B How is it that law of sines does not work in this exercise?

[Mark44]

Does someone have a case where the result where will give two positive roots like @Mark44 suggests?

In the post right after yours.

 

[erobz]

I had already found a way to make two positive solutions correcting the math. It happens when $c>a$.

The solutions I spot checked both correct.

 

[erobz]

In the post right after yours.

Here is your triangle(s).

I think this settles that the "Law of Cosines" dominates. As it doesn't appear to give any false solutions.
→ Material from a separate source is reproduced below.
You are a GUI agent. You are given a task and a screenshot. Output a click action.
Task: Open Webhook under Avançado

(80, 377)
What I mean is that it doesn't tell you that the angle outside of the triangle is an angle in the triangle.

If there are two triangles ( two positive solutions), then it gives both of the solutions, if there is one positive solution and one negative, toss the negative as we expect. two negative toss'em both. If there are no solutions the determinant will become negative. No triangles exist that fulfill the requirements. This happens just after 35 degrees in your example.

 

[Mark44]

I think this settles that the "Law of Cosines" dominates. As it doesn't appear to give any false solutions. What I mean is that it doesn't tell you that the angle outside of the triangle is an angle in the triangle.
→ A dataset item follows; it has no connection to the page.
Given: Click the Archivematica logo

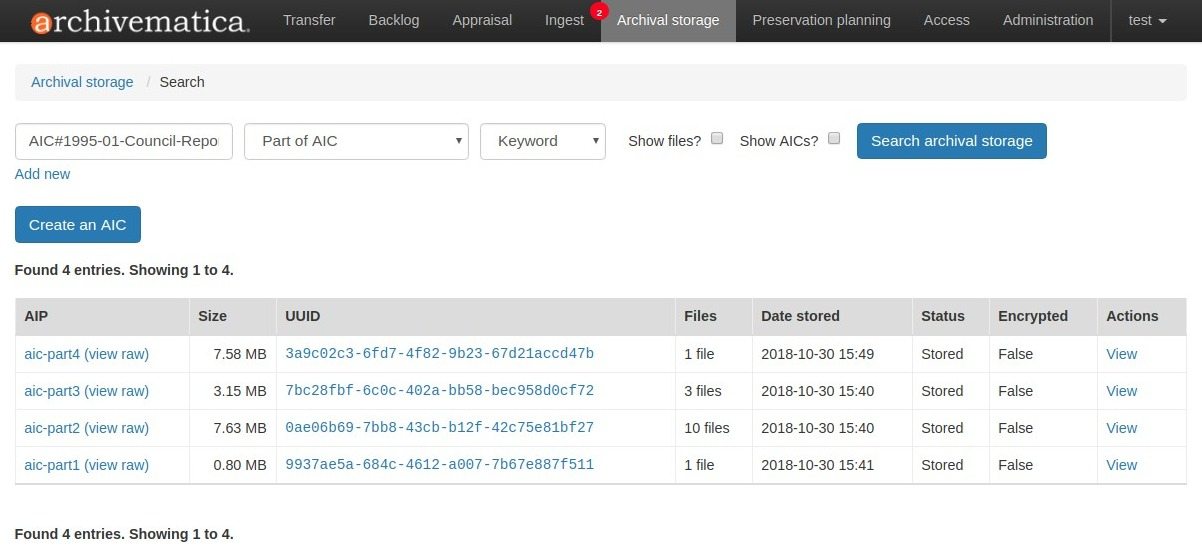Looking at the screenshot, I should [x=140, y=21].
It doesn't settle the comparison for me. For problems like the one I posed, the Law of Sines is simpler in that you don't need to solve a quadratic equation.

If there are two triangles ( two positive solutions), then it gives both of the solutions,

How do you figure? Your Desmos stuff shows just one solution for a, namely $\frac{\sqrt{10}}3$. There is another value for a, given the three parameters I showed.

With regard to your Desmos plot, what is the significance of the first line -- $y = 10^{125}(q - 15)$?
Also, what are lines 6 and 7 -- (15, 4.49...) and (15, 14.82...)? As far as I can tell, they have nothing to do with the question I asked.

 

[erobz]

If we had look at the blue triangle here as an example:

It doesn't settle the comparison for me. For problems like the one I posed, the Law of Sines is simpler in that you don't need to solve a quadratic equation.

Look at the blue triangle on the right?

lets say we know $a=3, c=5, \theta = 25^{\circ}$

The "Law of Sines" gives quite simply:

$$\frac{\sin(25^{\circ})}{3} = \frac{\sin \beta}{5} $$

$$\implies \sin \beta = \frac{5}{3}\sin(25^{\circ}) \approx 45^{\circ} $$

It gives you the corresponding angle in the red triangle!

A single solution???, Where is the other one (the blue triangle)...What if it was the one we are after? We don't even have an inkling it exists using the "Law of Sines"...

However, the "Law of Cosines" slaps you in the face and says " he buddy- wake up, just to let you know there are two solutions for this particular set of parameters and here they are, What's that? oh you want to vary the parameters...now there is just one again...you've gone to far - now there is none"

As we saw in the OP the "Law of Sines" says "hey here a solution, its wrong because none of the angles are what you required...but, if we just pretend that isn't concerning...the angle is the compliment of the angle you are searching for..."

With regard to your Desmos plot, what is the significance of the first line -- $y = 10^{125}(q - 15)$?

It’s a creative way to plot a ( very approximately) vertical line that I can shift around to get the solution at the angle. The program does the computation of the intersection point for you.

Also, what are lines 6 and 7 -- (15, 4.49...) and (15, 14.82...)? As far as I can tell, they have nothing to do with the question I asked.

They are the triangles that I tested would have two solutions, after I fixed the algebra.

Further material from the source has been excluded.